Top of Text excerpt
The Mystery of How USD 22 Billion Worth of Gold Ended in the Dump
In the last two articles, we delved into the various emerging as well as tried and tested applications of Platinum and Palladium. Today, we will cover everyone’s favourite precious metal, Gold, and touch on the possibility of a new gold rush that would take the intrepid to landfills and dump sites around the world.
Over USD 22 billion worth of gold in electronic waste (e-waste) – according to The Global E-Waste Monitor 2017 Report – was discarded in 2016. The amount of gold, if recovered was 0.5 kilotons. It would have met 12.5% of its global demand in 2017. At this rate, it seems that more valuable metals can be recycled from electronic waste (e-waste) in a landfill than can be found in an average mine!
This finding also highlighted the huge, untapped potential of e-waste recycling, which may well be highly rewarding.
So, What is E-waste?
The Step Initiative 2014 defines e-waste as
“all items of electrical and electronic equipment (EEE) and its parts that have been discarded by its owner as waste without the intent of re-use”.
Sometimes known as WEEE (Waste Electrical and Electronic Equipment), or as e-scrap, e-waste is often divided into six broad categories:
- Temperature Exchange Equipment e.g. air-conditioners and refrigerators
- Screens e.g. television sets, computer displays
- Lamps e.g. fluorescent and LED lamps
- Large equipment e.g. washing machines, copying equipment
- Small equipment e.g. vacuum cleaners, microwaves
- Small IT and telecommunication equipment e.g. mobile phones, GPS units
The high tech boom and growing affluence over the last two decades have made e-waste the largest and fastest growing manufacturing waste.
Bottom of Text excerpt
Top of Study material
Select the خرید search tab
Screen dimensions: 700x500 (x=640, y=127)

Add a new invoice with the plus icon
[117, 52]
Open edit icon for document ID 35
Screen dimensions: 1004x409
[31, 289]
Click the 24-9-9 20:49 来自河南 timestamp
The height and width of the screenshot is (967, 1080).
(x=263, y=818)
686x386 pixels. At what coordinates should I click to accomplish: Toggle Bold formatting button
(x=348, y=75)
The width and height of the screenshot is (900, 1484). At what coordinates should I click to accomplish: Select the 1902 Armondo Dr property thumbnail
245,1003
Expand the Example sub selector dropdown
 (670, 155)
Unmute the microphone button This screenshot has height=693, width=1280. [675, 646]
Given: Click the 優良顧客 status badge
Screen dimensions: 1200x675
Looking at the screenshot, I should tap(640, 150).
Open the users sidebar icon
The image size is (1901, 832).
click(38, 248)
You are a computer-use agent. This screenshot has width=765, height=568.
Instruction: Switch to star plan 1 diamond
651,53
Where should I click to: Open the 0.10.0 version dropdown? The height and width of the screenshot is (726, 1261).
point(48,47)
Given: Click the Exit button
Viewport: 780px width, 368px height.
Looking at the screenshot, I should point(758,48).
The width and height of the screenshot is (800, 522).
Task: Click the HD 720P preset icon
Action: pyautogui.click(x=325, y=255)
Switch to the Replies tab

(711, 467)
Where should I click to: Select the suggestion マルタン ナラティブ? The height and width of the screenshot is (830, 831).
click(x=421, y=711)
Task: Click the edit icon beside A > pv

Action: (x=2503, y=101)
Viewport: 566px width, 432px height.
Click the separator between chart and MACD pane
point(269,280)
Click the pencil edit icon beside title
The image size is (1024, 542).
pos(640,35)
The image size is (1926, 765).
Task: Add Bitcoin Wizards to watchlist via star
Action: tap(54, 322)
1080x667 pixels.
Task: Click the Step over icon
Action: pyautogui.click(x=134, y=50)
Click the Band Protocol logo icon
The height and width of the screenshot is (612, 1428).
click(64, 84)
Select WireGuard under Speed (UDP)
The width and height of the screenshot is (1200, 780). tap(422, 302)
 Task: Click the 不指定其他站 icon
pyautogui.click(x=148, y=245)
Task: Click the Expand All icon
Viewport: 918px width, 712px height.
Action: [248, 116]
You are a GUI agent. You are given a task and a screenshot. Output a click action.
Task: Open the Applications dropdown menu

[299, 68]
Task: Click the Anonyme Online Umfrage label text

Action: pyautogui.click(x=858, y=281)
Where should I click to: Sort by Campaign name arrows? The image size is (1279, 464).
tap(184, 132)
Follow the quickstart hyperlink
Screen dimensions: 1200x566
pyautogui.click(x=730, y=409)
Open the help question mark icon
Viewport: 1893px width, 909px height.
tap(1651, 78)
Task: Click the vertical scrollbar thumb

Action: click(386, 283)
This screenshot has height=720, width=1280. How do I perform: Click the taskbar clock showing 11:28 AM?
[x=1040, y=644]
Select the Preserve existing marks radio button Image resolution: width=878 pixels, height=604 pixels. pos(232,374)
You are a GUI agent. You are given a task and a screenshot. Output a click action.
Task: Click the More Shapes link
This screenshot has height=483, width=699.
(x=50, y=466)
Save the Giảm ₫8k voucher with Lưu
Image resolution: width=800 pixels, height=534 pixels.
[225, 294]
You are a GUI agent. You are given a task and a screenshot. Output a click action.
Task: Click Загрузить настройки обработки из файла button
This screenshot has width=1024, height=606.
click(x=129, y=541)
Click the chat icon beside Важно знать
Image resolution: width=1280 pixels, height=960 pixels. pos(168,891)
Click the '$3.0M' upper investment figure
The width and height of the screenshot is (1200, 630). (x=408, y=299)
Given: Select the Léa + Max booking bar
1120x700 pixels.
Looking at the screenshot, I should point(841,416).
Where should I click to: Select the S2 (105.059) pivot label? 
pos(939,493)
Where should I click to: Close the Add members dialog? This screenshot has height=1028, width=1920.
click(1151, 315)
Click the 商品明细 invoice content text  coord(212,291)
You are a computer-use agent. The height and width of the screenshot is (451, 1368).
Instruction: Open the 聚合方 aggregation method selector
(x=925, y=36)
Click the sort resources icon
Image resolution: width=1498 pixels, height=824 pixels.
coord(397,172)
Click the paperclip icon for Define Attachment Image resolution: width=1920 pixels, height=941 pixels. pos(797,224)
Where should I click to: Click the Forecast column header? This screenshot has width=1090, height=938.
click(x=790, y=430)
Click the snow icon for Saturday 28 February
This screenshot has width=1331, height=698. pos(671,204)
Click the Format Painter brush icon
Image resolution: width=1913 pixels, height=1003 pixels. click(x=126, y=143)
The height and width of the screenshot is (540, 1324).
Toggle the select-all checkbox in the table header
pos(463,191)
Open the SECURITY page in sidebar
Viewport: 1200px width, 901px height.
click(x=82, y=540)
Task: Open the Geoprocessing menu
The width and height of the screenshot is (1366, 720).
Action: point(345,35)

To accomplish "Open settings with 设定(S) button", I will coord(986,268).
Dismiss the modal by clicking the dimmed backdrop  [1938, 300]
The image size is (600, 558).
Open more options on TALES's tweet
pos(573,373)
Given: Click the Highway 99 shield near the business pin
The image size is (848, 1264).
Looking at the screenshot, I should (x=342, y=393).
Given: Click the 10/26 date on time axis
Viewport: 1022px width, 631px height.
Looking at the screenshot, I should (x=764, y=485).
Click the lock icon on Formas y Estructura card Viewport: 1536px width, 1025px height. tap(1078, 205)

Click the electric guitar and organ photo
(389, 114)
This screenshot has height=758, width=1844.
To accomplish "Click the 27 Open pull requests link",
Bottom of Study material
* [Required action A]
According to the article on gold in e-waste, what percentage of global gold demand in 2017 could the gold discarded in e-waste in 2016 have met?
* [Required action B]
Reproduce word for word the part of the article on gold in e-waste that begins at the words "The Mystery of" and stops after the words "an average mine!".
The listing has no connection to the article on gold in e-waste.

* [Your solution A]
12.5%

* [Your solution B]
The Mystery of How USD 22 Billion Worth of Gold Ended in the Dump
In the last two articles, we delved into the various emerging as well as tried and tested applications of Platinum and Palladium. Today, we will cover everyone’s favourite precious metal, Gold, and touch on the possibility of a new gold rush that would take the intrepid to landfills and dump sites around the world.
Over USD 22 billion worth of gold in electronic waste (e-waste) – according to The Global E-Waste Monitor 2017 Report – was discarded in 2016. The amount of gold, if recovered was 0.5 kilotons. It would have met 12.5% of its global demand in 2017. At this rate, it seems that more valuable metals can be recycled from electronic waste (e-waste) in a landfill than can be found in an average mine!